The Lodge: 1970 - 1979

Membership remained constant during the first half of the decade but started to sink slowly in the second half reaching 68 by 1980. Only 12 new candidates were attracted and the rate of admission was showing signs of slowing to one per year (although there were 2 candidates each in three of the years). Only one Joining member was enrolled during the period. Coupled with the slowing of new entrants, loss of members also began to accelerate. Part of this was sadly due to the deaths of many of the older long-standing members, but there were also 5 or 6 exclusions as efforts to attract back into the fold members in arrears of subscription (some 3 years in arrears) proved fruitless. Whilst a membership of 68 was quite reasonable the difficulty of recruiting new members was becoming more apparent. Attendances at meetings also began to drop. The Installation attendances dropped after 1972 down into double figures, recording a "low" of 59 in May 1978. Attendance at regular meetings dropped to an average in the low thirties with something approaching a 25% drop in members and visitors attending. The Golden Jubilee meeting in April 1977 brought a "one-off" high turnout of 71 (including 45 members) but it was clear that interest in the Lodge was much less than had been enjoyed in the preceding 20 years. Even the hosting of the Federation of School Lodges' Festival the following year only attracted the attendance of 35 members.

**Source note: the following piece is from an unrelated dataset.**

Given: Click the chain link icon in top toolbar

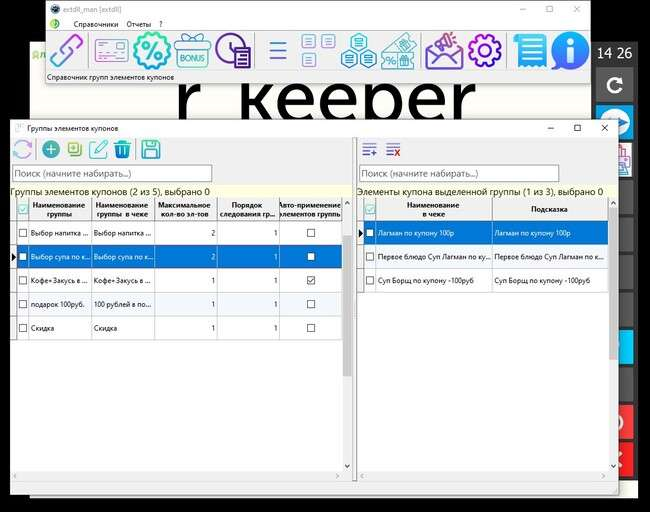Looking at the screenshot, I should 67,50.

With the death of Bob Greenop in 1973 the Lodge lost its last Honorary member at that time. In 1976 the Lodge also experienced its first (and fortunately only) instance of a candidate being Initiated but resigning immediately. There have of course been a few occasions where candidates have pulled out before taking their First Degree. With five meetings a year in addition to the Installation this inevitably meant that at least 2 of those meetings would not take the form of Degree ceremonies so alternative agenda items would be needed.     

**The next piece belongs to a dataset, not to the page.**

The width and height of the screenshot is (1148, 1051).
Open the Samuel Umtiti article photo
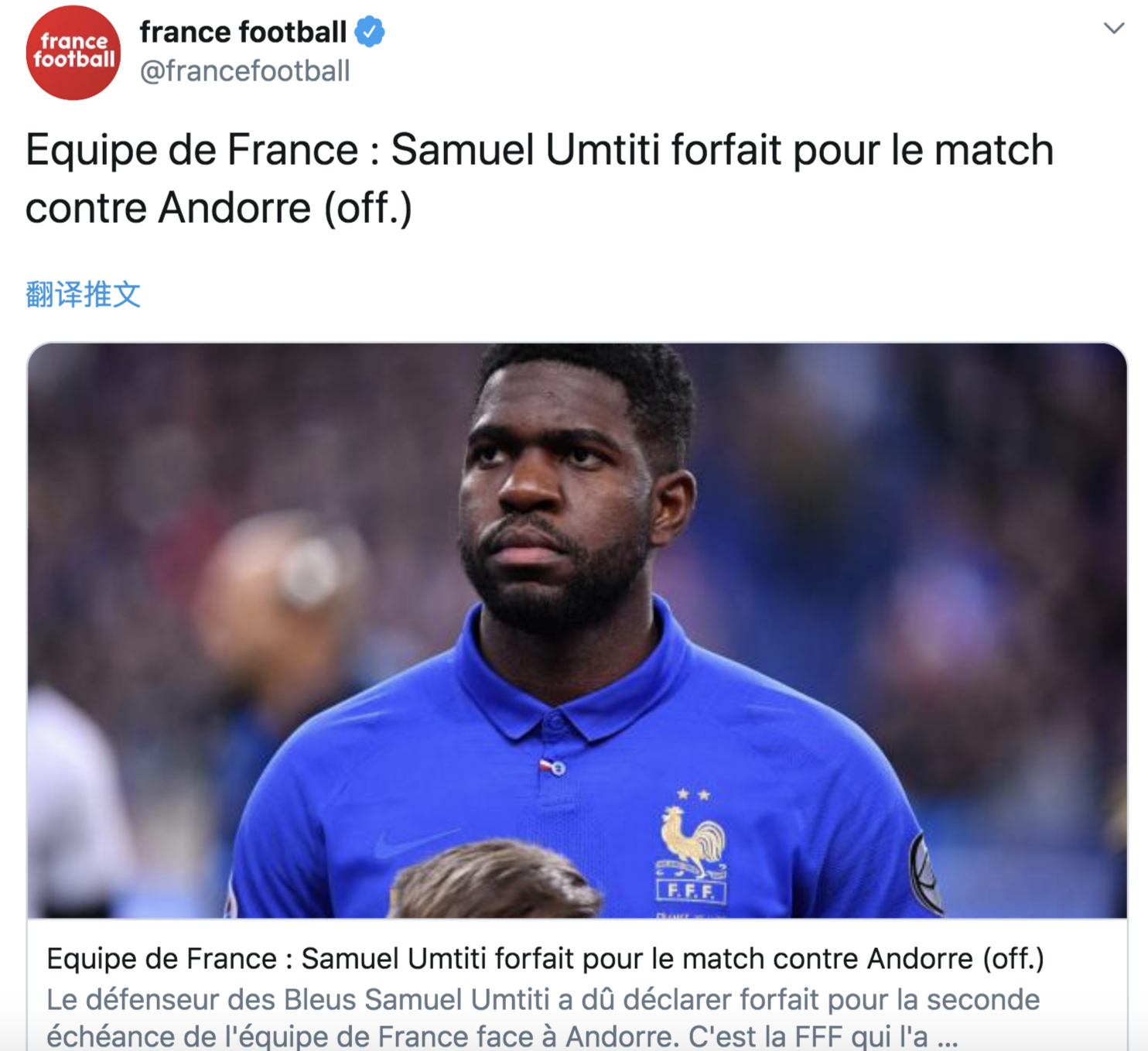coord(577,631)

The decade was to see a steady rise in costs of membership and dining. Grand Lodge and Provincial Grand Lodge dues and of course the ever-increasing cost of meeting at Denne Road were largely the cause for the increasing costs. Part of the increase was also the result of decimalisation (in 1971) when prices for everything suddenly rose, being disguised as "the inevitable process of adjustment to the new currency" and part the result of ever increasing salary costs in the period. The introduction of VAT further increased many costs. Other costs such as printing costs, postage costs, costs for meals for official guests etc were also fast increasing. To reduce printing costs the Lodge ceased printing of the AnnualAccounts (duplicating them instead), reduced Summonses to single sheet publications and cut out or reduced Toastlists. Dining in 1970 cost 18s/6d in "old" money, reaching £1 in 1972 but by the close of the decade had risen to £3 per head in "new" money". One attempt to reduce dining costs at the Installation was the introduction of a "cold" main course. Subscriptions similarly had started at £6.0s.0d in 1970 and climbed to £14 in the new currency by 1979.

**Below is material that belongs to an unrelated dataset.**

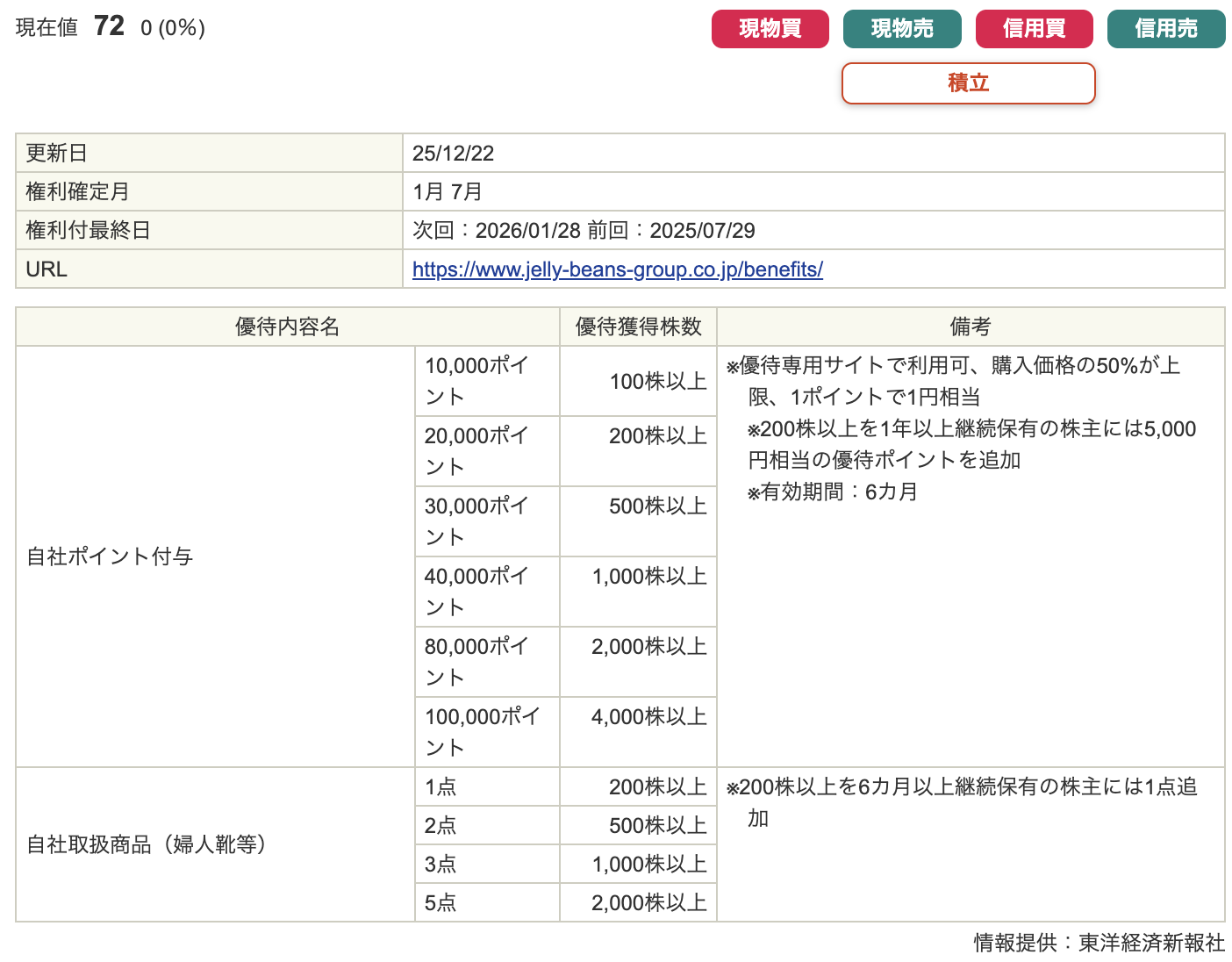Select the 100,000ポイント benefit cell
The image size is (1232, 962).
point(486,732)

In 1976 it was recorded that it was costing £7.60p per member to keep the Lodge running and it was recognised that the level of subscriptions was just about sufficient to enable the Lodge to balance its books - but little more. Many brethren were greatly concerned at the effects such increases would have but felt powerless to influence the course of events other than by raising subscriptions. Under Grand Lodge rules it was of course not possible to offer any reduced fees to pensioners or those in financial difficulty. It would be interesting to obtain an explanation of why "inflationary" pressures suddenly appeared in the 1970's and onwards when for almost 50 years prices seemed to have changed so slowly. Now there was an ever constant and unrelenting pressure on expenses and income struggled to keep pace. The Lodge now had formal representation on the Board of Directors of the Masonic Hall Company (W.Bro.R.Griffiths being appointed a director in 1970) so at least would be able to have greater insight into the finances of Denne Road.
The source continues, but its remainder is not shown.